LGBM为什么可以直接输入类别特征,而不需要one-hot
LGBM官方文档对如何处理类别特征的解释
Optimal Split for Categorical Features
It is common to represent categorical features with one-hot encoding, but this approach is suboptimal for tree learners. Particularly for high-cardinality categorical features, a tree built on one-hot features tends to be unbalanced and needs to grow very deep to achieve good accuracy.
Instead of one-hot encoding, the optimal solution is to split on a categorical feature by partitioning its categories into 2 subsets. If the feature has k categories, there are 2^(k-1) - 1 possible partitions. But there is an efficient solution for regression trees[8]. It needs about O(k * log(k)) to find the optimal partition.

- 任务目标 1:
按照这篇讲 LightGBM 类别特征处理的文档，如果一个特征有 k 个类别，可能的划分方式共有多少种？
- 任务目标 2:
这篇讲 LightGBM 类别特征的文档指出了 one-hot 编码用在树学习器上的哪些缺点？请全部列出。
- 任务目标 3:
请接着这篇关于 LightGBM 类别特征最优划分的文档的最后一句往下写。

- 数据内容:

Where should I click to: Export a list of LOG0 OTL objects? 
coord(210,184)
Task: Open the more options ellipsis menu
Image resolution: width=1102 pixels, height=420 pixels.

- 最终答案 1:
2^(k-1) - 1 种。

- 最终答案 2:
1. 对树学习器来说不是最优的做法。
2. 对高基数类别特征，基于 one-hot 特征构建的树往往不平衡。
3. 树需要长得很深才能达到较好的精度。

- 最终答案 3:
The basic idea is to sort the categories according to the training objective at each split. More specifically, LightGBM sorts the histogram (for a categorical feature) according to its accumulated values (sum_gradient / sum_hessian) and then finds the best split on the sorted histogram.
综合外网各路的解释
打个比方,我现在有一个特征是颜色,每个样本的颜色特征是{红、黄、蓝、绿}四种类别中的一种,那么我们来对比一下one-hot和LGBM的处理方式,到底有什么不同:
One-hot encoding
这种编码方式很常用,直接将颜色这一维特征变成四维特征,分别表示红、黄、蓝、绿四维特征(每个样本只有其中一维取值为一,其他为0)。
那么我们决策树分裂的时候,只会选择其中一维进行节点分裂,比如选黄色进行分裂,那么意思就是所有样本是否是黄色作为节点分裂条件。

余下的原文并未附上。